Love in a Time of Madness
A Sunni and a Shiite fall in love in Iraq. They get married, have kids. Then Muslim extremists start a religious bloodbath. What should a mixed family do?Without Refuge: After a car bombing outside a Shiite mosque in BaghdadBY Babak Dehghanpisheh, Rod Nordland and Michael Hastings
Newsweek
March 13, 2006 issue - The two Iraqi teachers met as students at the University of Baghdad. They flirted between classes and hid the romance from friends and family. The furtive nature of their courting was partly because Mahir Murad, 26, is a Sunni man, and Hind al Yasseri, 25, is a Shia woman. "There was a love story between us," says Murad, wistfully. In three years of courtship, they had only one serious argument—about wodhu, the ritual cleansing before prayer, which their sects perform differently. The issue was whether to wash the soles of the feet with water, or merely wipe them. It erupted in a furious row, but then the couple caught themselves and broke up laughing—as they do now when Yasseri recalls that moment. "We agreed that we should never discuss such minor differences. We both are Muslims who believe in the same Qur'an and the same Prophet."
They married three years ago, in the heady days of the new Iraq, and until the past few weeks they might have said they lived happily ever after. Then terrorists, most likely from Al Qaeda, destroyed the Shiites' Askariya Mosque in Samarra, and Shia militants responded by attacking dozens of Sunni mosques, including two in the local neighborhood of Adhamiya. Militiamen from the Shia Mahdi Army even occupied the nearby Al-Nida Mosque. "We had no other choice but to protect ourselves," says Murad.

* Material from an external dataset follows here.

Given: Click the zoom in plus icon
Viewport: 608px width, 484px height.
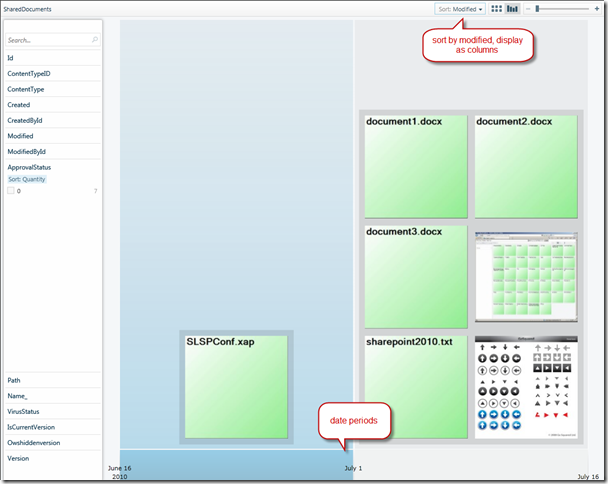Looking at the screenshot, I should 596,8.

He now goes out at night to patrol the neighborhood with other Sunni men toting AK-47s, and he keeps a heavy machine gun at home. His wife stays inside with their 2-year-old daughter and other relatives. Both husband and wife blame extremists for fanning sectarian violence, but it's clear the tension troubles them. "I could say that maybe if I met my wife now, I would not marry her," says Murad.
As Iraq tilts toward a sectarian war, such strains are playing out in homes all over the country. Many of the differences between Sunnis and Shia are small enough to dismiss: how they wash their feet or fold their hands in prayer, and which religious figures they most revere. Despite years of discrimination against the Shia during Saddam's era, mixed marriages between the country's major groups, including the Kurds, have been very common. There are no official statistics, but prominent sociology professor Ihsan al Hassan, who has studied the subject, estimates that of Iraq's 6.5 million married couples, 2 million are Sunni-Shia unions.
Both sects have turned to militias for self-protection, and also for revenge. Murdered Sunni and Shia civilians have been dumped into one another's neighborhoods. In the 10 days after the Samarra bombing, insurgents and thugs killed 500 civilians, according to government estimates. In some neighborhoods, they drove minorities away from their homes—the apparent beginning of an ethnic-cleansing process that Iraqis call tahjir, forced emigration. So far the numbers are relatively small, given the violence in Iraq even before the Samarra bombing. But it's very worrisome. Maj. Gen. Rick Lynch, the U.S. deputy chief of operations, said last week that "no one believes the crisis is over. We still got a thinking enemy out there who wants to create trouble."